### SHORT EXERCISE
Copy the entries below word for word, starting at the line containing "Image resolution: width=921" and ending with the line containing "The image size is (911, 484).", both included.

### ENTRIES
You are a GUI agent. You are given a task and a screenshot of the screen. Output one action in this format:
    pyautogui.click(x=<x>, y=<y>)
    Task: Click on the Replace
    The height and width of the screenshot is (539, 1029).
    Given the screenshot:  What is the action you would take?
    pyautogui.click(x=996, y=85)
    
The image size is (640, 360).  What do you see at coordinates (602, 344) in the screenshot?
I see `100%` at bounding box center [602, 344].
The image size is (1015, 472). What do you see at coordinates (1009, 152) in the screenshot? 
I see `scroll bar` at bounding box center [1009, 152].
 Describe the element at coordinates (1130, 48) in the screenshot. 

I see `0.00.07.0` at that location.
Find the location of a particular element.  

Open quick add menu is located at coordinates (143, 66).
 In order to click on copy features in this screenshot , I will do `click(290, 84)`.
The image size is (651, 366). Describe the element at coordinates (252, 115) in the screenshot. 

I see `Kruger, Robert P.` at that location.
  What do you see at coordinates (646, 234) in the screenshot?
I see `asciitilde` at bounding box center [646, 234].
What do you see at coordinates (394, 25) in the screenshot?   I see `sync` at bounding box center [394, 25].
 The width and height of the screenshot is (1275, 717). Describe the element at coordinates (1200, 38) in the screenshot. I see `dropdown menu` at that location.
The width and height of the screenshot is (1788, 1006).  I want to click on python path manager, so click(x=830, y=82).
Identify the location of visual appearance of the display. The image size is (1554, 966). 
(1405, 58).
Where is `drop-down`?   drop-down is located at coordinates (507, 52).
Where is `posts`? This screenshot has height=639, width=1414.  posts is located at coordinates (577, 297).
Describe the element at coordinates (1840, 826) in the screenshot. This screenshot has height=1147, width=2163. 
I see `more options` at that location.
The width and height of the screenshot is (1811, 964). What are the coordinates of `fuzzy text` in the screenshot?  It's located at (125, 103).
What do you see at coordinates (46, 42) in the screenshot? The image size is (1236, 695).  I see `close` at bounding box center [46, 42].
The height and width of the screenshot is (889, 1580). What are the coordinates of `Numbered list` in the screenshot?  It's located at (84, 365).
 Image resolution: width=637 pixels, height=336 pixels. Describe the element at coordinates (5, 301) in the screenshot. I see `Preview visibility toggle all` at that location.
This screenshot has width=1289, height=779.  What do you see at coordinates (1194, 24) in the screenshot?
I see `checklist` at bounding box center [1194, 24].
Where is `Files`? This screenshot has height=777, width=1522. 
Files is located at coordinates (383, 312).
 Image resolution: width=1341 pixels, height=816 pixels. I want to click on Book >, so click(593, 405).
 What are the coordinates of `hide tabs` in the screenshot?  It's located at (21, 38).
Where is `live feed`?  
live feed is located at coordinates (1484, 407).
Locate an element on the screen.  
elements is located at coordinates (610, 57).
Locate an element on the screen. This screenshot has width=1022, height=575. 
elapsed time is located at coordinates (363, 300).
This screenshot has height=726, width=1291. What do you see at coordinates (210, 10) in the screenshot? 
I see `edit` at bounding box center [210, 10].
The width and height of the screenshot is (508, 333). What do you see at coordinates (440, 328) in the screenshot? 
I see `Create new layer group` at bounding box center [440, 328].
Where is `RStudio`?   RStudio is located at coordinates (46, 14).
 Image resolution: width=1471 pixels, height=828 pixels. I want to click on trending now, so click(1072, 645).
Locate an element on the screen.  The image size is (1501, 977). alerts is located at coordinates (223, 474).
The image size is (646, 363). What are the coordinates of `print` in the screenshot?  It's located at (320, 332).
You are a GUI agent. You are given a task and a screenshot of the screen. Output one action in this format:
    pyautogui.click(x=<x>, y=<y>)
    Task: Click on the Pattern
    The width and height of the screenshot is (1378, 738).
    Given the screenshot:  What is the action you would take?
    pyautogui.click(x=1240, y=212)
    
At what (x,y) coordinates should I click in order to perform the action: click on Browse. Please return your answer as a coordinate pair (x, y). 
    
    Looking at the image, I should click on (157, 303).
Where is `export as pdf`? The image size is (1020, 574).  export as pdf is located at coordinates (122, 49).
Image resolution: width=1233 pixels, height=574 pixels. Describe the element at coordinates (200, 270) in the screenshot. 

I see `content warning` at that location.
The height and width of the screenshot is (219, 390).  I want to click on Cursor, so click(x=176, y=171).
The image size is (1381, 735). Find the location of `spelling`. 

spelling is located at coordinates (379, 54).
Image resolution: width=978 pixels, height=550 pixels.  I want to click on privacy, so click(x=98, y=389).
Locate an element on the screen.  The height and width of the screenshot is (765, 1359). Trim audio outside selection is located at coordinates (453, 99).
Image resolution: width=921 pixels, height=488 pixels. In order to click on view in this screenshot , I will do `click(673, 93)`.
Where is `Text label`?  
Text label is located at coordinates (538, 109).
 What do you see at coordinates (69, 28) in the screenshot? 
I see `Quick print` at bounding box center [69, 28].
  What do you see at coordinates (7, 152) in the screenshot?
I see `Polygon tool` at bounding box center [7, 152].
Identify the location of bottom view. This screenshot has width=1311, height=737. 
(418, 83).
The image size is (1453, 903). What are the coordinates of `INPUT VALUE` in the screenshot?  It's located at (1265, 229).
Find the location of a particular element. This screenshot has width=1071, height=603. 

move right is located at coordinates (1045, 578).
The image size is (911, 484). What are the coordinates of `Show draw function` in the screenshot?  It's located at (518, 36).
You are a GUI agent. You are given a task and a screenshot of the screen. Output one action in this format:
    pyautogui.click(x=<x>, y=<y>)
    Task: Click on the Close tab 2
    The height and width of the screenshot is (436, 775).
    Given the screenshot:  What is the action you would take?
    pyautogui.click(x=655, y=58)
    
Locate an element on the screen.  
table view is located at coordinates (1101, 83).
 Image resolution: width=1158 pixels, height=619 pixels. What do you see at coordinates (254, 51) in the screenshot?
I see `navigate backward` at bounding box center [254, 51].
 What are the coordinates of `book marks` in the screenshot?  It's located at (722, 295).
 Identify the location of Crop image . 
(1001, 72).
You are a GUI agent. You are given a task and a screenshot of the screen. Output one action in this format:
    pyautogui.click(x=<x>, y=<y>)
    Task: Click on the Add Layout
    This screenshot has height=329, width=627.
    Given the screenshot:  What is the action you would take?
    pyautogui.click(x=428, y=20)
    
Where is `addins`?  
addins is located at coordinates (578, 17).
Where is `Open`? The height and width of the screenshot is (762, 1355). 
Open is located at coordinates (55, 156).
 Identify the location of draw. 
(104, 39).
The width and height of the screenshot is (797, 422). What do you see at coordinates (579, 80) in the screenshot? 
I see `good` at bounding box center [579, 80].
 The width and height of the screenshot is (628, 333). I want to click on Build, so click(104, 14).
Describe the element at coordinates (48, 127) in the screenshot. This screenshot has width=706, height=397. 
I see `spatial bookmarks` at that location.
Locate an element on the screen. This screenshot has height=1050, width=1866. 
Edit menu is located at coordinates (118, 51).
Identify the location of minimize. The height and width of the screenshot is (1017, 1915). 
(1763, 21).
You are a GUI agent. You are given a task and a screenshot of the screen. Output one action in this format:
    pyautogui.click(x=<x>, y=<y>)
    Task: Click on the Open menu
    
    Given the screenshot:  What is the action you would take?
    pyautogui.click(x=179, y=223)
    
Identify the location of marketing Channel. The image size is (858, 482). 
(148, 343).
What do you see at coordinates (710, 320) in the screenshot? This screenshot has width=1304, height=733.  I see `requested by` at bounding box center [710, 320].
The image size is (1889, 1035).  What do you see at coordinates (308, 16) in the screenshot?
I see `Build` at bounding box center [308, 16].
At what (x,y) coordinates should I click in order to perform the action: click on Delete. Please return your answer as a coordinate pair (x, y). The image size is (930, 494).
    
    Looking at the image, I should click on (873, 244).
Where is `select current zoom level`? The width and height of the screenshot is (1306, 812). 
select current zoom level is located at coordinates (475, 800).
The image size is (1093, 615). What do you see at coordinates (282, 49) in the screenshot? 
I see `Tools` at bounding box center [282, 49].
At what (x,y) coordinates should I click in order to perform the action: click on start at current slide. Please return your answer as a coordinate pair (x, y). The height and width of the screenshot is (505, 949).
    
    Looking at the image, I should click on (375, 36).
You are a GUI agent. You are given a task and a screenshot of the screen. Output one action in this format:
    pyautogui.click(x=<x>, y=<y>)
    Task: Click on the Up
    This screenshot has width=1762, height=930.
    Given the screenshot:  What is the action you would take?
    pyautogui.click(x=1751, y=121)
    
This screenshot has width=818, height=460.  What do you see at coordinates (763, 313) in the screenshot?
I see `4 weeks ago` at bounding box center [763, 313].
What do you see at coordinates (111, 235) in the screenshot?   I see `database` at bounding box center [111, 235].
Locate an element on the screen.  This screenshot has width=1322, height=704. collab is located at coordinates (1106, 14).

### RESPONSE
Image resolution: width=921 pixels, height=488 pixels. In order to click on view in this screenshot , I will do `click(673, 93)`.
Where is `Text label`?  
Text label is located at coordinates (538, 109).
 What do you see at coordinates (69, 28) in the screenshot? 
I see `Quick print` at bounding box center [69, 28].
  What do you see at coordinates (7, 152) in the screenshot?
I see `Polygon tool` at bounding box center [7, 152].
Identify the location of bottom view. This screenshot has width=1311, height=737. 
(418, 83).
The image size is (1453, 903). What are the coordinates of `INPUT VALUE` in the screenshot?  It's located at (1265, 229).
Find the location of a particular element. This screenshot has width=1071, height=603. 

move right is located at coordinates (1045, 578).
The image size is (911, 484). What are the coordinates of `Show draw function` in the screenshot?  It's located at (518, 36).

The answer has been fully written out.